─── Given data

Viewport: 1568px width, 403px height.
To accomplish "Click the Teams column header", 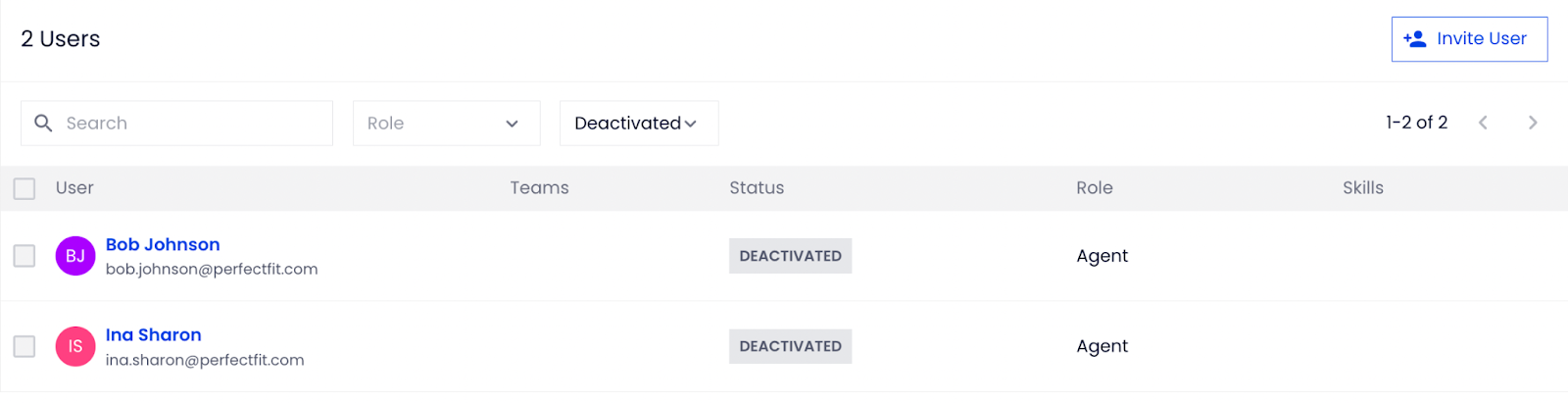I will (x=539, y=187).
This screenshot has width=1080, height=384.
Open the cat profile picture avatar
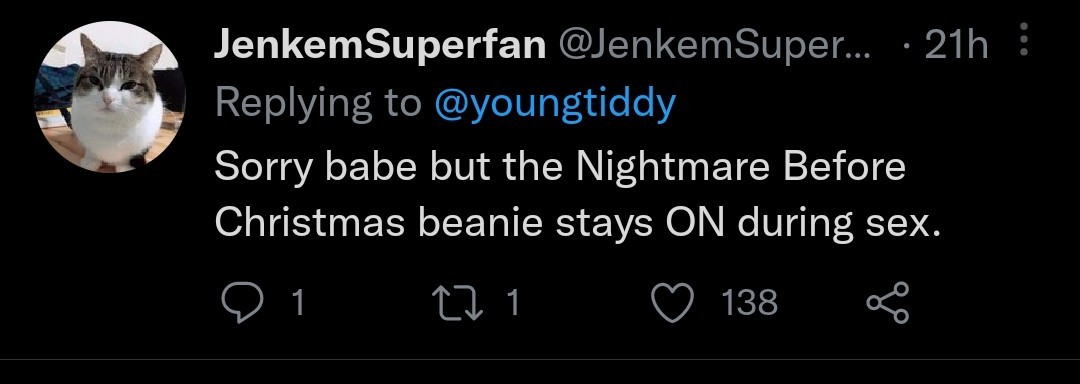(110, 96)
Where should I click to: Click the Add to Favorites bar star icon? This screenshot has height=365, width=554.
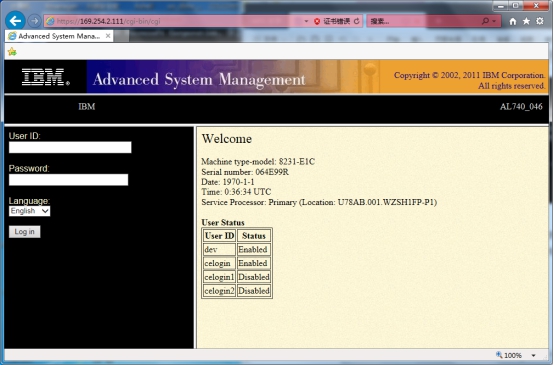pos(12,52)
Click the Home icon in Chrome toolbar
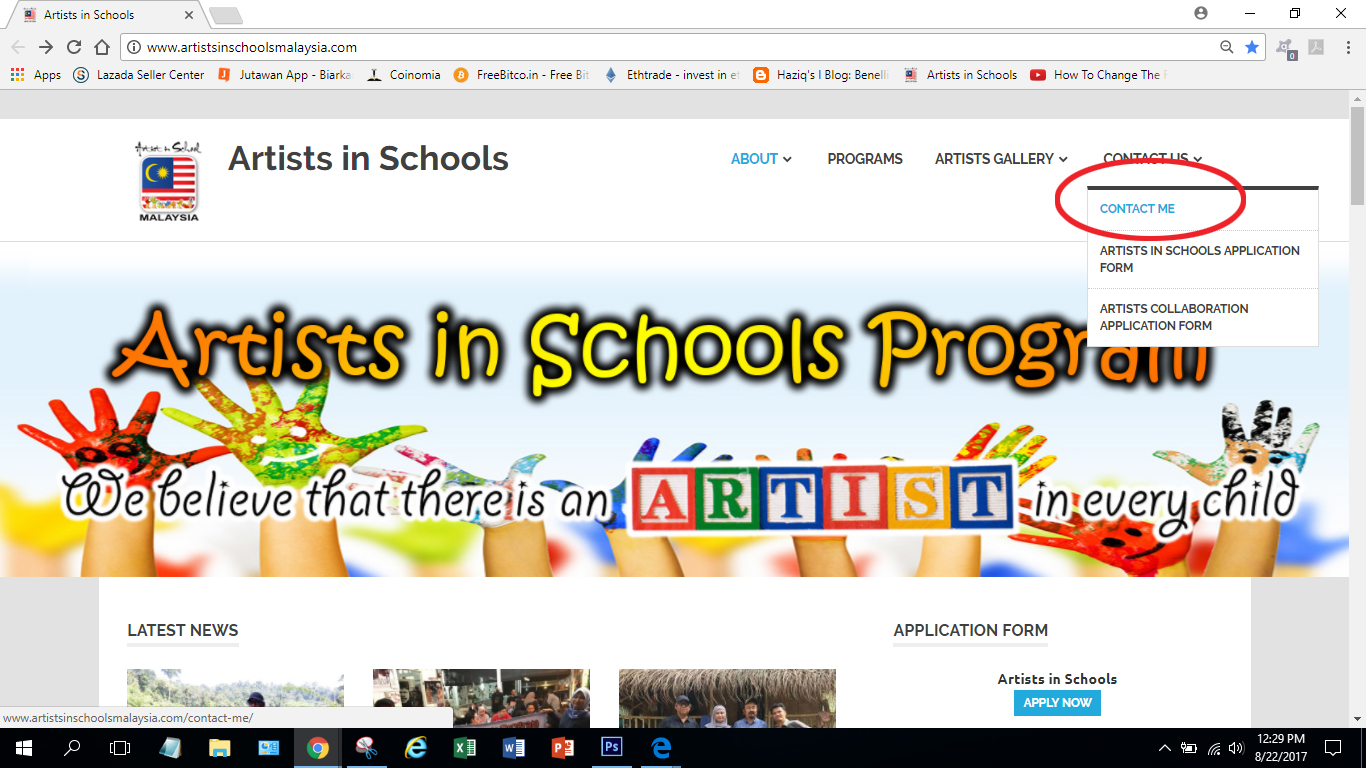This screenshot has width=1366, height=768. pos(101,47)
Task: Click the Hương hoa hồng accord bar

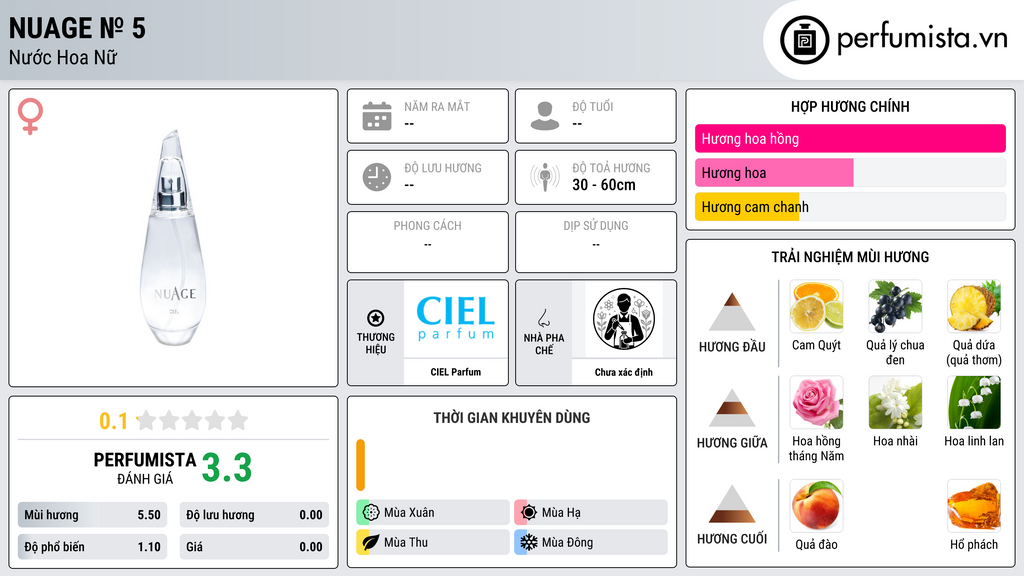Action: pyautogui.click(x=850, y=138)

──────

• _Your task_
Your task is to restate word for word the lines from the one containing "Click the Home icon in Chrome toolbar" through the last line of the data, both ends included, with no pictures.

• _Exercise solution_
Click the Home icon in Chrome toolbar
This screenshot has width=1366, height=768. pos(101,47)
Task: Click the Hương hoa hồng accord bar

Action: pyautogui.click(x=850, y=138)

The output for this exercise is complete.